By the afternoon of 7 August 7 (at 1 pm), water level at the dam site had risen up to 127.35 metres. At Rajghat, the waters were overflowing the bridge connecting Nisarpur and Badwani towns. Even as this figure was reported, news agencies quoted Bharuch District Administrator suggesting that the water level at dam site may rise up to 129 metres by that time. The activists who returned from Bhitada and Chimalkhedi villages on 9 August described the situation in the submergence villages as horrifying. Noorjibhai Padvi of village Danel told visitors, "the huge mountains that took us hours to climb are all gone under water. It's an awesome, horrifying face of the river that till the dam came was so friendly to us. It is this government that has robbed us of our friendly river and in turn given us this swollen reservoir that has unleashed large-scale devastation." The hills the villagers referred to are part of Vindhya range.

Additionally, all roads leading towards the valley were blocked due to the heavy downpour. Apart from the cutting off the mountain routes, the waters had blocked the entry from Dhadgaon, from Madhya Pradesh or Gujarat to the villages affected by the Sardar Sarovar dam.

In the rehabilitation sites in Gujarat also, most of the fields of resettlement villages were inundated, destroying crops. In many sites such as Karnet, Thuvavi, etc., water entered the houses. In Maharashtra, waters entered in houses in Vadchhil and Javda and one 'nullah' burst, destroying the houses and sown fields. Keshav Vasave from Maharashtra pointed out that not only the Madhya Pradesh government, but Maharashtra government too failed to provide any decent and legal resettlement to the tribal oustees in the state. "There are no basic services like drinking water, fodder, fuel, cultivable land, protection from rains in these places. We are cheated and live the life of destitutes."

The situation in the Narmada valley remains severely grave. In the absence of proper planning, what we have witnessed is that all the states are committed to thwart the debate and raise the dam height. And with ad hoc administration, they have created devastation in upstream submergence villages as well as downstream villages. Any further increase in the height has to be questioned, since not only have the state governments failed to rehabilitate affected people, they have also wreaked havoc with lives of people upstream and downstream.

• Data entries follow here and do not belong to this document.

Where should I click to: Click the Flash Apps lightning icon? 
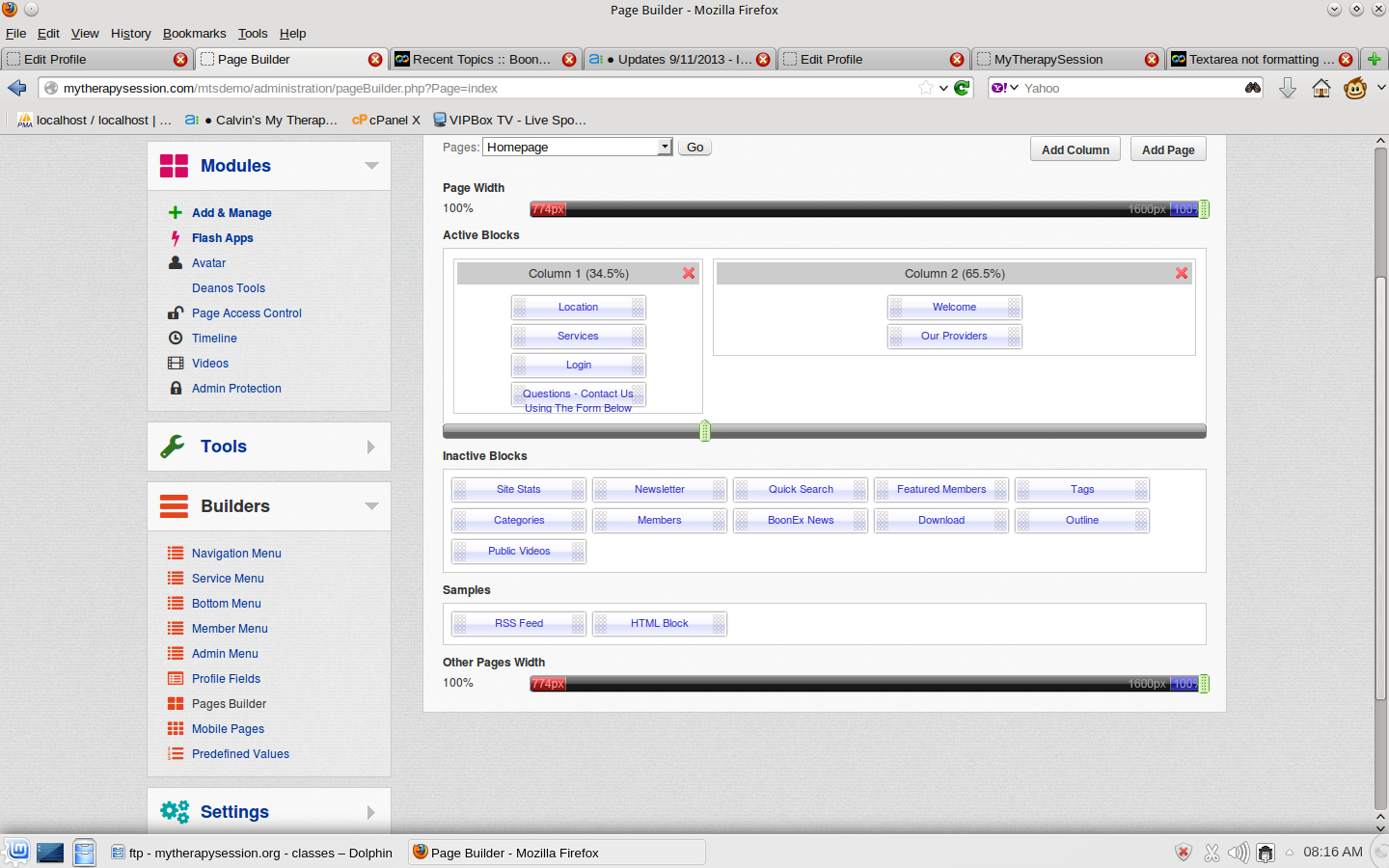pyautogui.click(x=176, y=238)
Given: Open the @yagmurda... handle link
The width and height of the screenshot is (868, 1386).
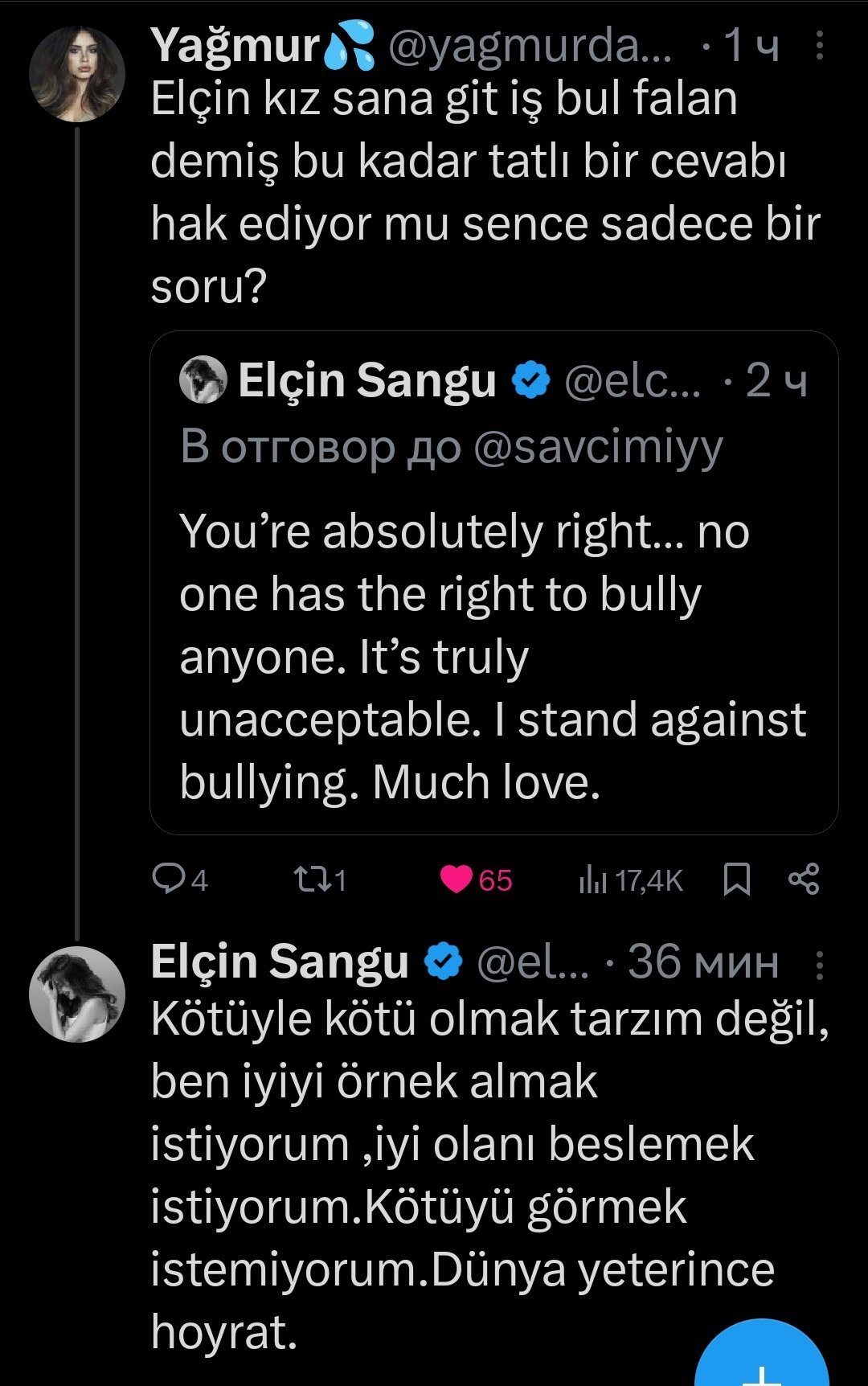Looking at the screenshot, I should click(530, 47).

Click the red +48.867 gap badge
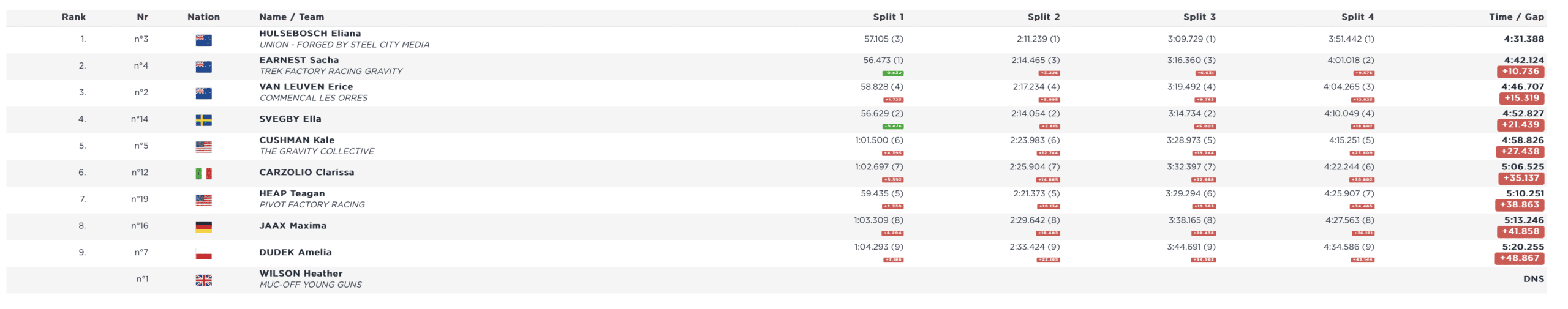[x=1519, y=258]
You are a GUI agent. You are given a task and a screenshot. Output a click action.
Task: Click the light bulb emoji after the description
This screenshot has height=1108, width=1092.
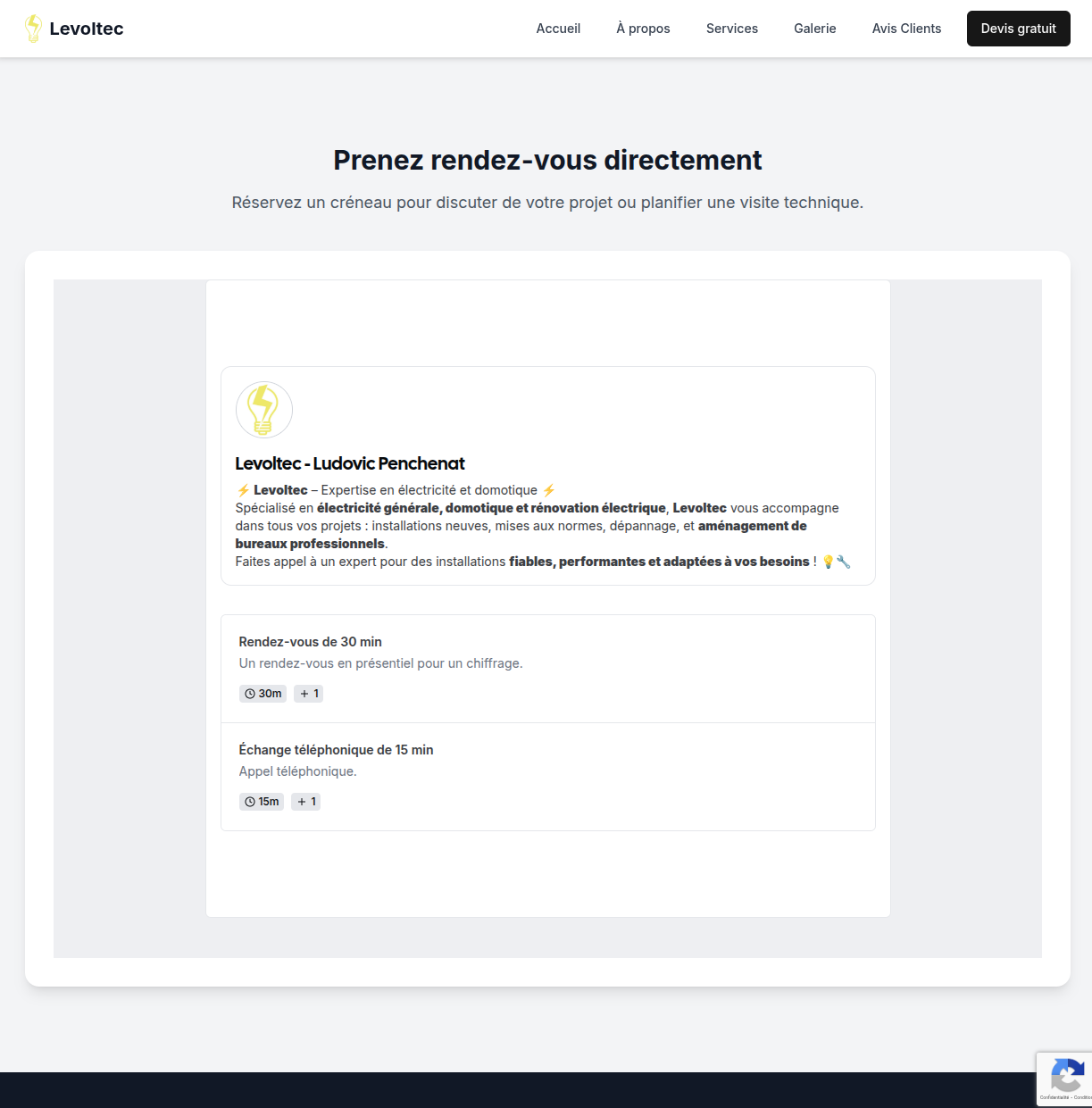pyautogui.click(x=827, y=562)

Earlier, Supreme Court judges used a report of Prime Minister Manmohan Singh's Shunglu-committee, which does not present the ground level truth. They posted the next hearing in the ongoing case to September. Also, administration and news agencies in Gujarat have been issuing statements regarding situation downstream of the Sardar Sarovar dam, which is equally severe with 8.5 metres overflow registered at the dam site. Several villages and a large part of Bharuch town (downstream) got inundated with floodwaters.

To add insult to injury, the NVDA in Madhya Pradesh issued a press briefing that only spoke on affected people accepting the disbursal of cash compensation and passed it off as if they were getting rehabilitated with alternate land. The Pioneer reported this on 6 August. But that the cash compensation was illegal and that the NVDA was maintaining silence on the situation of adivasi villages affected by submergence, went unreported.

With a very high inflow at another dam – Ukai on the river Tapti – the city of Surat in south Gujarat was also severely affected by floods. Prime Minister Singh did undertake an aerial survey of Surat and south Gujarat. But he chose not to fly over the submerged Narmada valley, look at the large expanse of villages drowning under waters and then try to find on returning, what the Rehabilitation Oversight Group commented on the probability of submergence. Neither did the rising waters also ask the affected people before submerging their lands and homes. But making an oblique reference to the fate of the Narmada Dam oustees at his Independence Day speech, Singh said: "When I see large development projects coming up, while one rejoices at the progress that is being made, one worries for those who are displaced, for those who have lost their land and livelihood."

This will not do. The decisions that have imposed submergence on affected people without properly rehabilitating them must be reversed.